I was always open with him and told him my views on sex, and to start with he told me he was okay with that. But as the weeks passed sex became a forced issue. He told me my love for him was fake because I wasn’t ready for a sexual relationship.
He never once saw my love for him if it was outside of the bed and that hurt me so badly. So in the end I broke up with him after several attempts.
Now, months later the hurt is still there but I’m doing my best to get past it.

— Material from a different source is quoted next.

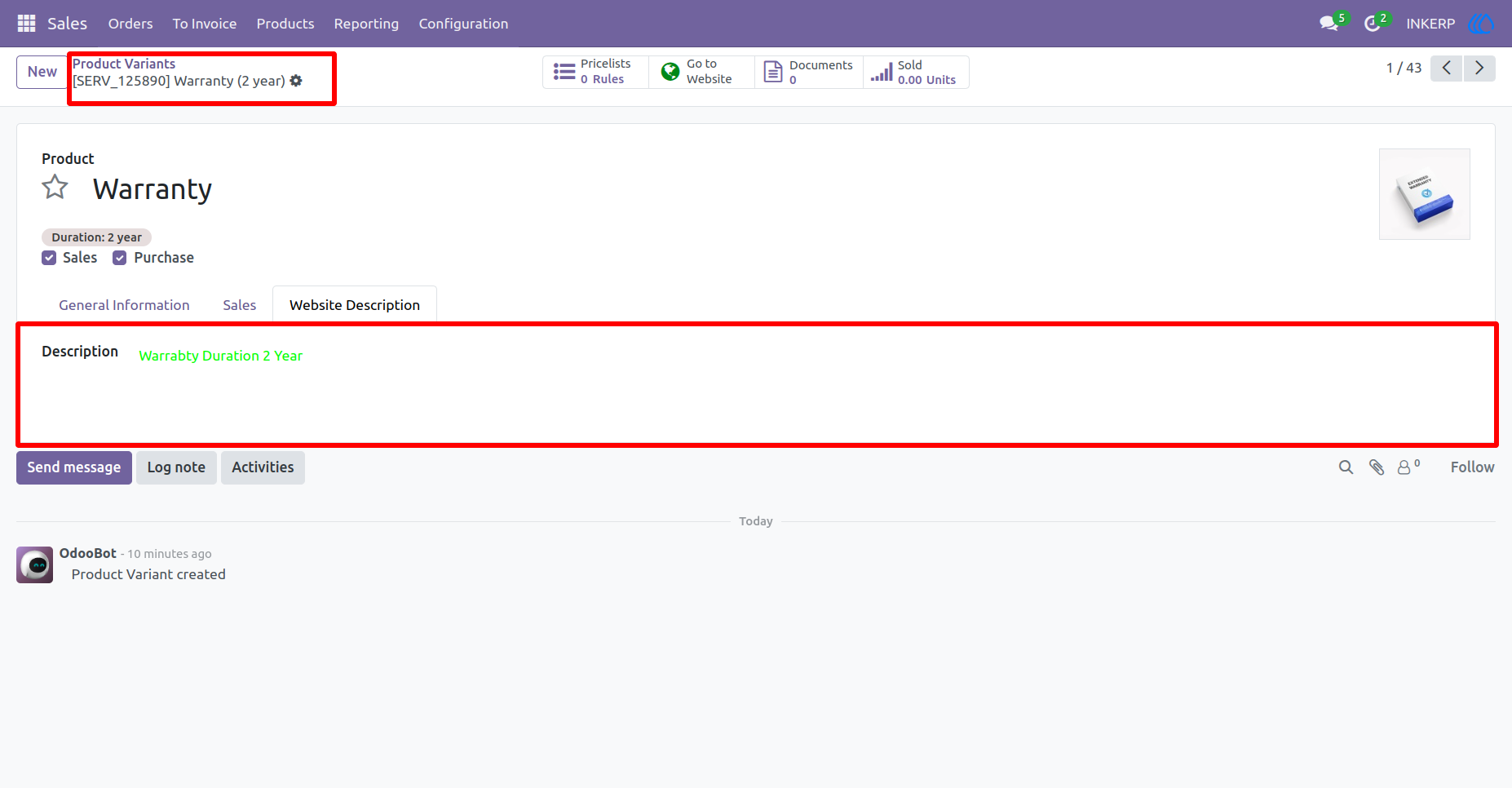Open the gear actions menu beside Warranty
Viewport: 1512px width, 788px height.
tap(296, 81)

I’d like to think there is someone out there who will accept me for who I am, not what they want me to be.
How I coped
I’m still having good days and bad days. I know in my heart that my decision to leave him was the right one but it still hurts. I wish I could just forget about him. I usually write down what I’m feeling and I remind myself that I am a good, loving, caring person who didn’t deserve him. Sure, I thought of revenge and making sure he knew how much he hurt me but I knew that was only going to prolong my suffering.
How the situation changed
The situation changed after I left him. I had made several attempts to leave him but each time I’d go back to him because I couldn’t take the guilt trips he’d constantly put me on each time i’d attempt to leave. I told him I was unhappy and his response was “I don’t care, we’re meant to be together”. I used to be really good friends with a friend of his too but sadly I’ve lost that too. I no longer speak to him or his friend(s).
What helped me
My friends are the ones who made me see what was really happening to me. I wasn’t in a relationship, I was a prisoner to his needs and wants. I couldn’t believe I never saw it or put up with it as long as I did. Sometimes I wished he would hit me because then I would be able to see a problem with it, but the abuse was emotional and mental not physical and so it was harder for me to see.

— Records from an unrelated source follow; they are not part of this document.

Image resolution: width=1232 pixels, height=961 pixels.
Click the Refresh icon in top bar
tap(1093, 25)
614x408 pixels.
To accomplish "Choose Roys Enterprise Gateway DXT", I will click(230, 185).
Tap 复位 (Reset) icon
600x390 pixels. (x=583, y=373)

What I would say to others
Once the ‘sorrys’ don’t mean anything more than just as a way of keeping you right where he/she wants you, then it’s time to leave. The abuse being physical or verbal shouldn’t make a difference because either one is just as damaging, You are a special person who doesn’t deserve this, your soul doesn’t deserve it either.
Yes, it hurts to leave but it hurts more staying there. There is someone out there for each of us I promise.